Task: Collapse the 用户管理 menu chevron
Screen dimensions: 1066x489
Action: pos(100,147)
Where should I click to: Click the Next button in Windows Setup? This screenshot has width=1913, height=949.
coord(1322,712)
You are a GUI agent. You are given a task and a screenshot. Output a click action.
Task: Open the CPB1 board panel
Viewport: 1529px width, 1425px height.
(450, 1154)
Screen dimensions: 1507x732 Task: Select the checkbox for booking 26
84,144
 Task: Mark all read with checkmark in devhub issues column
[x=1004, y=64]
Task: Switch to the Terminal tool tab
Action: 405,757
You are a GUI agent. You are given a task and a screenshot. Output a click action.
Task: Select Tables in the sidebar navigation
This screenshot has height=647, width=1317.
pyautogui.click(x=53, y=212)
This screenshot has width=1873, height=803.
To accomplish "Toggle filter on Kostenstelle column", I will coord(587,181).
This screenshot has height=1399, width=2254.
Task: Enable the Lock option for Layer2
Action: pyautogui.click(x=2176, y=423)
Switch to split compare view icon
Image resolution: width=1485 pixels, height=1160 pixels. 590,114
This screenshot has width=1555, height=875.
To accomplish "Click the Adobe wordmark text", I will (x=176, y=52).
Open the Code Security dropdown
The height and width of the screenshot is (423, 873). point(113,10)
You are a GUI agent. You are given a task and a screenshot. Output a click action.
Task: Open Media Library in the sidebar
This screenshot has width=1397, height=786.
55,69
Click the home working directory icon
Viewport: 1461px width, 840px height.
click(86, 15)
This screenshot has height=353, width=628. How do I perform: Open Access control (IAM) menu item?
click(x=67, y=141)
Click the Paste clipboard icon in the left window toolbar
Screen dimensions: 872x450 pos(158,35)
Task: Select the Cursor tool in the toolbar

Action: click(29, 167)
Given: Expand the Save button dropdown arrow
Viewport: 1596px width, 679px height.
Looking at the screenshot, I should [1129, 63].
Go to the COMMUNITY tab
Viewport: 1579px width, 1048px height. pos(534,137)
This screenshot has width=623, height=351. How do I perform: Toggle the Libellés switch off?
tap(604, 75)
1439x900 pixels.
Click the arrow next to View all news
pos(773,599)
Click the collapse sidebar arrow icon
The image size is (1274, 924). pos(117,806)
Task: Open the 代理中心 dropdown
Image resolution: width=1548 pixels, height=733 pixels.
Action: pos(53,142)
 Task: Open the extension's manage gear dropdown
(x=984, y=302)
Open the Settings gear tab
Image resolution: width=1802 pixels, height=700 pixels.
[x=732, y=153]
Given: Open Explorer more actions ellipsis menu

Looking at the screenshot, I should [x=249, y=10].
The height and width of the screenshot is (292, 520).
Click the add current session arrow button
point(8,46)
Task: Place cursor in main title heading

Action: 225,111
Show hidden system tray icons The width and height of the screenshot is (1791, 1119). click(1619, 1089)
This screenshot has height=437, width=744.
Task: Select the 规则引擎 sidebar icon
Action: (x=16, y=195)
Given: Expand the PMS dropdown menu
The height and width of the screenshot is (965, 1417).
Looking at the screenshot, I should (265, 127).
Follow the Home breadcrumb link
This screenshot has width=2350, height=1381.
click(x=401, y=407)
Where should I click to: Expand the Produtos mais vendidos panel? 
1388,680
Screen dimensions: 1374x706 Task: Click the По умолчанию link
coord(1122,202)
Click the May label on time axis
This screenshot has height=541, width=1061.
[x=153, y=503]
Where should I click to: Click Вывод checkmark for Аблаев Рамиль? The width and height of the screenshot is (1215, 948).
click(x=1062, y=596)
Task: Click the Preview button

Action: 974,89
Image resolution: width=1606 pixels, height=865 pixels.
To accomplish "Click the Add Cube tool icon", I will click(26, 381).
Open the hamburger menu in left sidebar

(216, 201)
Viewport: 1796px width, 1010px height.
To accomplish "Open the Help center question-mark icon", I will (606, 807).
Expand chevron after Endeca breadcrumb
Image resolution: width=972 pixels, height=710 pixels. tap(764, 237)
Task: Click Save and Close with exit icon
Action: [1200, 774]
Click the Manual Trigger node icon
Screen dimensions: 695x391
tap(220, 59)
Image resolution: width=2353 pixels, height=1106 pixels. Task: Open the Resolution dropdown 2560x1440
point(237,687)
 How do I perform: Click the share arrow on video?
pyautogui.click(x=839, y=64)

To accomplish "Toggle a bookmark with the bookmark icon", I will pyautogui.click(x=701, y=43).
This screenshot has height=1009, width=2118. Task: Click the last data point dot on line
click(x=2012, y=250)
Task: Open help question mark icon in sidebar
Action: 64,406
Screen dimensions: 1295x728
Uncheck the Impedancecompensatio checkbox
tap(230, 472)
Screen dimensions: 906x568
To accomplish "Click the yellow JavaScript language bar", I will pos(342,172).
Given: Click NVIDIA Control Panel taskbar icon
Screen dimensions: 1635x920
• • • • •
(Work required)
The answer is to be the complete listing, transcribed exactly.

(Response to the task)
Task: Collapse the 用户管理 menu chevron
Screen dimensions: 1066x489
Action: pos(100,147)
Where should I click to: Click the Next button in Windows Setup? This screenshot has width=1913, height=949.
coord(1322,712)
You are a GUI agent. You are given a task and a screenshot. Output a click action.
Task: Open the CPB1 board panel
Viewport: 1529px width, 1425px height.
(450, 1154)
Screen dimensions: 1507x732 Task: Select the checkbox for booking 26
84,144
 Task: Mark all read with checkmark in devhub issues column
[x=1004, y=64]
Task: Switch to the Terminal tool tab
Action: 405,757
You are a GUI agent. You are given a task and a screenshot. Output a click action.
Task: Select Tables in the sidebar navigation
This screenshot has height=647, width=1317.
pyautogui.click(x=53, y=212)
This screenshot has width=1873, height=803.
To accomplish "Toggle filter on Kostenstelle column", I will coord(587,181).
This screenshot has height=1399, width=2254.
Task: Enable the Lock option for Layer2
Action: pyautogui.click(x=2176, y=423)
Switch to split compare view icon
Image resolution: width=1485 pixels, height=1160 pixels. 590,114
This screenshot has width=1555, height=875.
To accomplish "Click the Adobe wordmark text", I will (x=176, y=52).
Open the Code Security dropdown
The height and width of the screenshot is (423, 873). point(113,10)
You are a GUI agent. You are given a task and a screenshot. Output a click action.
Task: Open Media Library in the sidebar
This screenshot has width=1397, height=786.
55,69
Click the home working directory icon
Viewport: 1461px width, 840px height.
click(86, 15)
This screenshot has height=353, width=628. How do I perform: Open Access control (IAM) menu item?
click(x=67, y=141)
Click the Paste clipboard icon in the left window toolbar
Screen dimensions: 872x450 pos(158,35)
Task: Select the Cursor tool in the toolbar

Action: click(29, 167)
Given: Expand the Save button dropdown arrow
Viewport: 1596px width, 679px height.
Looking at the screenshot, I should [1129, 63].
Go to the COMMUNITY tab
Viewport: 1579px width, 1048px height. pos(534,137)
This screenshot has width=623, height=351. How do I perform: Toggle the Libellés switch off?
tap(604, 75)
1439x900 pixels.
Click the arrow next to View all news
pos(773,599)
Click the collapse sidebar arrow icon
The image size is (1274, 924). pos(117,806)
Task: Open the 代理中心 dropdown
Image resolution: width=1548 pixels, height=733 pixels.
Action: pos(53,142)
 Task: Open the extension's manage gear dropdown
(x=984, y=302)
Open the Settings gear tab
Image resolution: width=1802 pixels, height=700 pixels.
[x=732, y=153]
Given: Open Explorer more actions ellipsis menu

Looking at the screenshot, I should [x=249, y=10].
The height and width of the screenshot is (292, 520).
Click the add current session arrow button
point(8,46)
Task: Place cursor in main title heading

Action: 225,111
Show hidden system tray icons The width and height of the screenshot is (1791, 1119). click(1619, 1089)
This screenshot has height=437, width=744.
Task: Select the 规则引擎 sidebar icon
Action: (x=16, y=195)
Given: Expand the PMS dropdown menu
The height and width of the screenshot is (965, 1417).
Looking at the screenshot, I should (265, 127).
Follow the Home breadcrumb link
This screenshot has width=2350, height=1381.
click(x=401, y=407)
Where should I click to: Expand the Produtos mais vendidos panel? 
1388,680
Screen dimensions: 1374x706 Task: Click the По умолчанию link
coord(1122,202)
Click the May label on time axis
This screenshot has height=541, width=1061.
[x=153, y=503]
Where should I click to: Click Вывод checkmark for Аблаев Рамиль? The width and height of the screenshot is (1215, 948).
click(x=1062, y=596)
Task: Click the Preview button

Action: 974,89
Image resolution: width=1606 pixels, height=865 pixels.
To accomplish "Click the Add Cube tool icon", I will click(26, 381).
Open the hamburger menu in left sidebar

(216, 201)
Viewport: 1796px width, 1010px height.
To accomplish "Open the Help center question-mark icon", I will (606, 807).
Expand chevron after Endeca breadcrumb
Image resolution: width=972 pixels, height=710 pixels. tap(764, 237)
Task: Click Save and Close with exit icon
Action: [1200, 774]
Click the Manual Trigger node icon
Screen dimensions: 695x391
tap(220, 59)
Image resolution: width=2353 pixels, height=1106 pixels. Task: Open the Resolution dropdown 2560x1440
point(237,687)
 How do I perform: Click the share arrow on video?
pyautogui.click(x=839, y=64)

To accomplish "Toggle a bookmark with the bookmark icon", I will pyautogui.click(x=701, y=43).
This screenshot has height=1009, width=2118. Task: Click the last data point dot on line
click(x=2012, y=250)
Task: Open help question mark icon in sidebar
Action: 64,406
Screen dimensions: 1295x728
Uncheck the Impedancecompensatio checkbox
tap(230, 472)
Screen dimensions: 906x568
To accomplish "Click the yellow JavaScript language bar", I will pos(342,172).
Given: Click NVIDIA Control Panel taskbar icon
Screen dimensions: 1635x920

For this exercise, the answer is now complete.